Overview
Provides ongoing HEDIS/QARR/Risk Adjustment medical record collection and abstraction, as well as the collection of records related to Quality Management and Risk Adjustment initiatives. Responsible for clinical audits needed across products. Provides accurate assessment of provider performance against HEDIS/QARR standards and procedures. Adheres to HIPAA confidentiality requirements for protected health information. Works under general supervision.
What We Provide
Referral bonus opportunities Generous paid time off (PTO), starting at 20 days of paid time off and 9 company holidays Health insurance plan for you and your loved ones, Medical, Dental, Vision, Life and Disability Employer-matched retirement saving funds Personal and financial wellness programs Pre-tax flexible spending accounts (FSAs) for healthcare and dependent care Generous tuition reimbursement for qualifying degrees Opportunities for professional growth and career advancement Internal mobility, generous tuition reimbursement, CEU credits, and advancement opportunities
What You Will Do
Interacts directly with provider offices, clinics, and other healthcare facilities on the retrieval of medical records for review and abstraction pertaining to HEDIS/QARR/Risk Adjustment and other focused audits/studies.
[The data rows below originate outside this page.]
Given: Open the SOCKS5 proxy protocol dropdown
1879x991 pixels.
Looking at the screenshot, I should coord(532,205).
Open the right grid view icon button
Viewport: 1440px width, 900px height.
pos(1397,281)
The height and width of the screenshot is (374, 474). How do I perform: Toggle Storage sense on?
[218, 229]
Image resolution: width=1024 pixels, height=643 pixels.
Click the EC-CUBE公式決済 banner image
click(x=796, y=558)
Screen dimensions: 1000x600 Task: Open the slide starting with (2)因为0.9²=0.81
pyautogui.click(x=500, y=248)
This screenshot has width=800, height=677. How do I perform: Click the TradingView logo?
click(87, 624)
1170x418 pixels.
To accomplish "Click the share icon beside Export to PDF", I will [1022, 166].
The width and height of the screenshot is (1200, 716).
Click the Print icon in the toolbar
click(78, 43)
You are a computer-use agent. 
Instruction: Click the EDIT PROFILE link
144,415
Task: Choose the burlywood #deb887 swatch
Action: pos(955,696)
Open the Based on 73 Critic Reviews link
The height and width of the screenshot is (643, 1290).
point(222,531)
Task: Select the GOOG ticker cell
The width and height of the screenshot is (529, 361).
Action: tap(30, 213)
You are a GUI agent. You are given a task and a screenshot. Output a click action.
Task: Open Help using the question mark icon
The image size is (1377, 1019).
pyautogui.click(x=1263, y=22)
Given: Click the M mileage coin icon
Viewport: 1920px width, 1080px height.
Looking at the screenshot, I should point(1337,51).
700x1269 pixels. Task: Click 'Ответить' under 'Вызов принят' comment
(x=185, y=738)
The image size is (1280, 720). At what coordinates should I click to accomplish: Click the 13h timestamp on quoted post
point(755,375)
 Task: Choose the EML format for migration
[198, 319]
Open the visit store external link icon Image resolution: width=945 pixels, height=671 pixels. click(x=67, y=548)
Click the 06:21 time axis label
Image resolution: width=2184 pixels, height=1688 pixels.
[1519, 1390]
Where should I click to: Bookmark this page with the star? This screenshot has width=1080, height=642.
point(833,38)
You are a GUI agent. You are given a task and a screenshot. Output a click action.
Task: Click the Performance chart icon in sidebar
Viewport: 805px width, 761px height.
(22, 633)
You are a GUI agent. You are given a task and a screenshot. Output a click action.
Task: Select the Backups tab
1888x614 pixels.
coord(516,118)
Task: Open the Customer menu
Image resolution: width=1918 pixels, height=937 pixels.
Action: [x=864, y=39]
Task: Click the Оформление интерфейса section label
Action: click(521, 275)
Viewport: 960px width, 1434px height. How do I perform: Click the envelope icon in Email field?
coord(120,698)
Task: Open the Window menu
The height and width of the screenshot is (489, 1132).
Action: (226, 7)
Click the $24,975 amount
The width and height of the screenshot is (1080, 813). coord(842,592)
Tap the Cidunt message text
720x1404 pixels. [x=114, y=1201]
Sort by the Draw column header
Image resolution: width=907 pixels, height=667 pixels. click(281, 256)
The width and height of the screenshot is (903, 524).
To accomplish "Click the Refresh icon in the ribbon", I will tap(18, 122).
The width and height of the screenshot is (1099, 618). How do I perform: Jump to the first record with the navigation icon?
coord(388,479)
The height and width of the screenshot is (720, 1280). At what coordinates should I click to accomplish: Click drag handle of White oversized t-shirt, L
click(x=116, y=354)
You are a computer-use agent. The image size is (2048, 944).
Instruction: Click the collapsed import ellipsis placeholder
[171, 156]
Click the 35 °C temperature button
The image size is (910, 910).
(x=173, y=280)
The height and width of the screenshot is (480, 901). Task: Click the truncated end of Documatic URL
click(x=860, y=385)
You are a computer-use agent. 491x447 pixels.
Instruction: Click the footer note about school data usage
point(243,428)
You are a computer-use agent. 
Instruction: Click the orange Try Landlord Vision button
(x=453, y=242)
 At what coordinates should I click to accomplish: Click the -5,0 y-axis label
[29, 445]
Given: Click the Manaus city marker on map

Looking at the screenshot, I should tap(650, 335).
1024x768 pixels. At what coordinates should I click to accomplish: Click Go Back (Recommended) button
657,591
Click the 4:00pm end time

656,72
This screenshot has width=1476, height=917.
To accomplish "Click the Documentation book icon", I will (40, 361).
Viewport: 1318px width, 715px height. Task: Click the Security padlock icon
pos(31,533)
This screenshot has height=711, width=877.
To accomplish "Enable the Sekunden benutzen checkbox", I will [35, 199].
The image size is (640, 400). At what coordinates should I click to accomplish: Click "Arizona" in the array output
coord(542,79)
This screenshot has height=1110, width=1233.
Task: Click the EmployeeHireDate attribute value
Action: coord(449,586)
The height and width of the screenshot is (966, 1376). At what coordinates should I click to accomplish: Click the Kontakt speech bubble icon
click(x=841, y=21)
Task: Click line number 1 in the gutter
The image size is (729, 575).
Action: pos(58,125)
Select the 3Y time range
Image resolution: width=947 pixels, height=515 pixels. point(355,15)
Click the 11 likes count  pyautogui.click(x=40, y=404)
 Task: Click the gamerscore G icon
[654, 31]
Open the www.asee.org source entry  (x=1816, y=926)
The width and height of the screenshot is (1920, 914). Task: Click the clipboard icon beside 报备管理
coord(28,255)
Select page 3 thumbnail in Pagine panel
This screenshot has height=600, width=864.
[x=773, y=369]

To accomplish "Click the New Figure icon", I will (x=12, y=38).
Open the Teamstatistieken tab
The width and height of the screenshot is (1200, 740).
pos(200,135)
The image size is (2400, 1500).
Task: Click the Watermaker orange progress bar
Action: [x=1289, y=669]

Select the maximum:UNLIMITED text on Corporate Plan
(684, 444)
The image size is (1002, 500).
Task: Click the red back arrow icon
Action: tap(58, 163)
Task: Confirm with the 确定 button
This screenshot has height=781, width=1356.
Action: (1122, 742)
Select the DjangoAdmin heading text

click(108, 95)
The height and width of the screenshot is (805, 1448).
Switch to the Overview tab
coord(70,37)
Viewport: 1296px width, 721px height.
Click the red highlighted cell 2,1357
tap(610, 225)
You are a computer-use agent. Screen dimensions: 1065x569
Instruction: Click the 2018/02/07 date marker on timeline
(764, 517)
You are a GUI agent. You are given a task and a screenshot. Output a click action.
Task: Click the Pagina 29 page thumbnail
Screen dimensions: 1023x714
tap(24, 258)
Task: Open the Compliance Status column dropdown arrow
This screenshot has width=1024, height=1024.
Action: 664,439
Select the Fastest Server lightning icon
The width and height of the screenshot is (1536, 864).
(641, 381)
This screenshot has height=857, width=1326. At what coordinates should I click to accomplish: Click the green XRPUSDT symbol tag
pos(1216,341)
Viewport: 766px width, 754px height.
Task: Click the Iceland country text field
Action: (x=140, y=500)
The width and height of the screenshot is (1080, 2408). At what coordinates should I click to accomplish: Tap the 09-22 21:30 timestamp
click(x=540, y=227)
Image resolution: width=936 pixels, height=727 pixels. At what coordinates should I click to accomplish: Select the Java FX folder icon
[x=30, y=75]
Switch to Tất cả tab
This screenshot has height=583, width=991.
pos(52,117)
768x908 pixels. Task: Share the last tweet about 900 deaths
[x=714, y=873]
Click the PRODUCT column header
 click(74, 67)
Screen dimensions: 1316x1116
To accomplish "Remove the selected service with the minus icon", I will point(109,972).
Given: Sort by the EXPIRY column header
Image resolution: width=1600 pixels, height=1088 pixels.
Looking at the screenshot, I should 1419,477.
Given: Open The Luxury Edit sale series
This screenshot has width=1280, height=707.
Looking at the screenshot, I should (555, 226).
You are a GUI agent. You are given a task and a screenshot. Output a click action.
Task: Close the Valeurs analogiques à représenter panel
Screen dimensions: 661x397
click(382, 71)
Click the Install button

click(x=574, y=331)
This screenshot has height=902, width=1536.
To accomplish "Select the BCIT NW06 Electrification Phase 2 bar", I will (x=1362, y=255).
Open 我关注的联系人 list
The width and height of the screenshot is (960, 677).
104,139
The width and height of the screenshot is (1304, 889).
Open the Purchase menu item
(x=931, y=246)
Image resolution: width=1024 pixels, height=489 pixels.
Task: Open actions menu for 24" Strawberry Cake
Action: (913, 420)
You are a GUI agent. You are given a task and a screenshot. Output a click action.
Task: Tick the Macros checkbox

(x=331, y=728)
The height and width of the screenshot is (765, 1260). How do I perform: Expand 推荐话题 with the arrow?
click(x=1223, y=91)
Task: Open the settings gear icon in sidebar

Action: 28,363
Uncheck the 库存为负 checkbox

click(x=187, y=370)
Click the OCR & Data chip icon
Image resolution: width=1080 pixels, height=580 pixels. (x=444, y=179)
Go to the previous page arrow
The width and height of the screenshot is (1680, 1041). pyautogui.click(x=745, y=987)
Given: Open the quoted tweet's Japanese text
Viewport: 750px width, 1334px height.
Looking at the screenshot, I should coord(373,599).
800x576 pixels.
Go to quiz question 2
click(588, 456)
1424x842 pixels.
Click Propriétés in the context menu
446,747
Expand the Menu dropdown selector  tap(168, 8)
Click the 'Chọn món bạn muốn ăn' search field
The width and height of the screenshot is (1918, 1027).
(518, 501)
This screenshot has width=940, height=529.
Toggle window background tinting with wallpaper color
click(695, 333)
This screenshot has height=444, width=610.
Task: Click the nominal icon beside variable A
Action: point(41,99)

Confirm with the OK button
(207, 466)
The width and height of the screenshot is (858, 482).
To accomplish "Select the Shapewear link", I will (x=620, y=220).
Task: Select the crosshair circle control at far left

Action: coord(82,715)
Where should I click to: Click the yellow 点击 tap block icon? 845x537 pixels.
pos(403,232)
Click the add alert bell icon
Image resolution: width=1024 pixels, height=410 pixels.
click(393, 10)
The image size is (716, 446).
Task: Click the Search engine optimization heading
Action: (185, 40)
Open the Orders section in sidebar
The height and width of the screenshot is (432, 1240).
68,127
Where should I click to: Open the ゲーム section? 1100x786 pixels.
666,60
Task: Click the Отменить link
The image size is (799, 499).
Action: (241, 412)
Provides guidance on protocol as required. Schedules and performs onsite medical record reviews with high volume providers for compliance with HEDIS/QARR/Risk Adjustment standards. Manages and organizes scanned medical records in a central repository inclusive of performing data entry, scanning relevant components of the medical record to support reviews performed, and using appropriate naming convention. Safeguards confidentiality of the medical charts/records and complies with all local, state, and federal laws pertaining to medical records. Assures compliance with all HIPAA regulations concerning use, retrieval, storage, and sharing of medical records. Educates providers and office staff on HEDIS/QARR quality metrics, Risk Adjustment specifications, and medical record review criteria. Participates in required trainings. Participates and assist in quality improvement audits, Risk Adjustment Data Validation (RADV) and other Risk Adjustment surveys and focused studies. Maintains a comprehensive understanding of the QM and Risk Adjustment (RA) policies and procedures and ensure compliance. Accesses scanned copies of medical records in appointed vendor tool or from Client's VPN directory. Follows up on all outstanding issues found during medical record review. This includes initiation and completion of chart issues. Accesses EMR's to get pertinent information. Evaluates documentation discrepancies identified during initial review and advises on corrective actions as appropriate. Reviews and enters documentation findings into a database. Abstracts medical data from medical records assigned to consultant in a precise and proficient manner. Abstracts data, annotate medical records and enter information into the appointed vendor data collection tool per HEDIS MY 2024 specifications. Provides accurate assessment of provider performance against HEDIS/QARR standards and procedures. Responsible for clinical audits needed across products. Assists with getting provider attestations for Medical Records with signature impairment for any government audit. Participates in special projects and performs other duties as assigned.
Qualifications
Education:
Associate's Degree in Nursing, Health Care Administration, Registered Health Information Technician (RHIT), Registered Health Information Administrator (RHIA), Certified Coder, Allied Health professional or other health related field required
Work Experience:
At least two years of experience in medical record retrieval and review required or Quality Management Only: A year quality improvement experience in Medicare, Medicaid or Commercial Health Plan Knowledge of HEDIS/QARR standards, medical terminology, strong computer and organizational skills required Ability to evaluate medical records with attention to detail required Ability to use databases and prepare reports as needed required Ability to multitask and troubleshoot problems independently. required Effective oral and written communication and interpersonal skills required Proficient in personal computer, preferably Microsoft Windows Word, PowerPoint, Excel and Access required
Pay Range
USD $28.09 - USD $35.08 /Hr.
About Us
VNS Health is one of the nation's largest nonprofit home and community-based health care organizations. Innovating in health care for more than 130 years, our commitment to health and well-being is what drives us - we help people live, age and heal where they feel most comfortable, in their own homes, connected to their family and community. On any given day, more than 10,000 VNS Health team members deliver compassionate care, unparalleled expertise and 24/7 solutions and resources to the more than 43,000 "neighbors" who look to us for care. Powered and informed by data analytics that are unmatched in the home and community-health industry, VNS Health offers a full range of health care services, solutions and health plans designed to simplify the health care experience and meet the diverse and complex needs of the communities and people we serve in New York and beyond.